What most of the prospective visitors on Forums ask about is the lowest population density. Perhaps burnt by crowded beaches and resorts elsewhere in the world, they are drawn to the Maldives by the tranquil seclusion. Relative to these other sardine seasides, even the highest density Maldive islands we have visited always seem sparse by comparison. Seeing fellow guests on the beach and around the island is always a bit of a rare event. I often ask ‘where is everybody’.
But if you want the ultimate in Robinson Crusoe human isolation, then Soneva Fushi is the expanse for you. Unlike most resort profile pictures, the pervasive natural landscape is evident from its aerial shot (see above). Mathematically, Soneva has 65 rooms on a 688,500 square meter island which is an agoraphilic 10,592 square metres per room. Perhaps not surprisingly, the ‘Population Density’ filter was suggested by a friend (Mark Richardson) who happens to be a Soneva Fushi devotee.

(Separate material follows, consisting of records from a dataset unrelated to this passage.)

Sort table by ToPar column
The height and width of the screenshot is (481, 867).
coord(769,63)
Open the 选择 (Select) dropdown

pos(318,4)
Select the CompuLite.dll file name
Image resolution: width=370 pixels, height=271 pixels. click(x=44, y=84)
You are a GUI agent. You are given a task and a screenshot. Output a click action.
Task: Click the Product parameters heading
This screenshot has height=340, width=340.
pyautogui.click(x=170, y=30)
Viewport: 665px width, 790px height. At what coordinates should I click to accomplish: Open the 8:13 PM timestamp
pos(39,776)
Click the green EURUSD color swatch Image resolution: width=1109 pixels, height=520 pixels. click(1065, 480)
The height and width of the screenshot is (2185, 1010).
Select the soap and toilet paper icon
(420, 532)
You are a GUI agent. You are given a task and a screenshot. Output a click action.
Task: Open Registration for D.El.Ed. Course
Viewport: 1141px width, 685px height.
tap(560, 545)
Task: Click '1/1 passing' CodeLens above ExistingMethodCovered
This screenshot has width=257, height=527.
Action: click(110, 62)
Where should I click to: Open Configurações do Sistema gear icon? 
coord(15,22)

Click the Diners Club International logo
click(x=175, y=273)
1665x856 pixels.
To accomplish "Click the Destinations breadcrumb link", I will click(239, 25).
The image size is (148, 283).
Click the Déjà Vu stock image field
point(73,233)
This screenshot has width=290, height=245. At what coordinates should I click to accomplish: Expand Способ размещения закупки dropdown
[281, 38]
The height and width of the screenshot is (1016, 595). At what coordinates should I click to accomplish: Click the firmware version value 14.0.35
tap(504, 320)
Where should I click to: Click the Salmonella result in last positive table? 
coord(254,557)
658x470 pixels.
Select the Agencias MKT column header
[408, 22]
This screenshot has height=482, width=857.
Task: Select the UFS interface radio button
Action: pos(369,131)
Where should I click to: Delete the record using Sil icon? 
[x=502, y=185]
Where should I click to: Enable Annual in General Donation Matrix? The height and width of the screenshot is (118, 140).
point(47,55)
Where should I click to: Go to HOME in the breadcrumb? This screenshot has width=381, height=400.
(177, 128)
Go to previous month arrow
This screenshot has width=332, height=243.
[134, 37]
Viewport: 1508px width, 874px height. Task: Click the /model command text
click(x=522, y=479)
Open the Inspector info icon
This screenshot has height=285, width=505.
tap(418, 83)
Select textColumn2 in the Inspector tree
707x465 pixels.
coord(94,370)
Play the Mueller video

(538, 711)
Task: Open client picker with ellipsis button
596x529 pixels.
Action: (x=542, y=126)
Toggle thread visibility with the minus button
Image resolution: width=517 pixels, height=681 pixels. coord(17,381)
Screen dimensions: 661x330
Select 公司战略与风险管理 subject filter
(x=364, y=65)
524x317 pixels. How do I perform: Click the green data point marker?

In my ‘best of’ filtering, I’ve excluded resorts that are not on their own island (eg. Equator Village on Gan, Traders Hotel on Male) because even though the ‘rooms per hectarage’ is small, there is lots of other infrastructure and ‘residents’.
To be low in density, the trick is to (a) be rather large in size (the numerator in the equation), (b) not have water villas (which add rooms beyond the land area). So for some who prefer the smaller more intimate islands and the luxury of a water villa, a low density is not a big appeal.
And if that density is still too crowded for you, Soneva has their distinctive picnic island (see below) where the density drops right down to nada.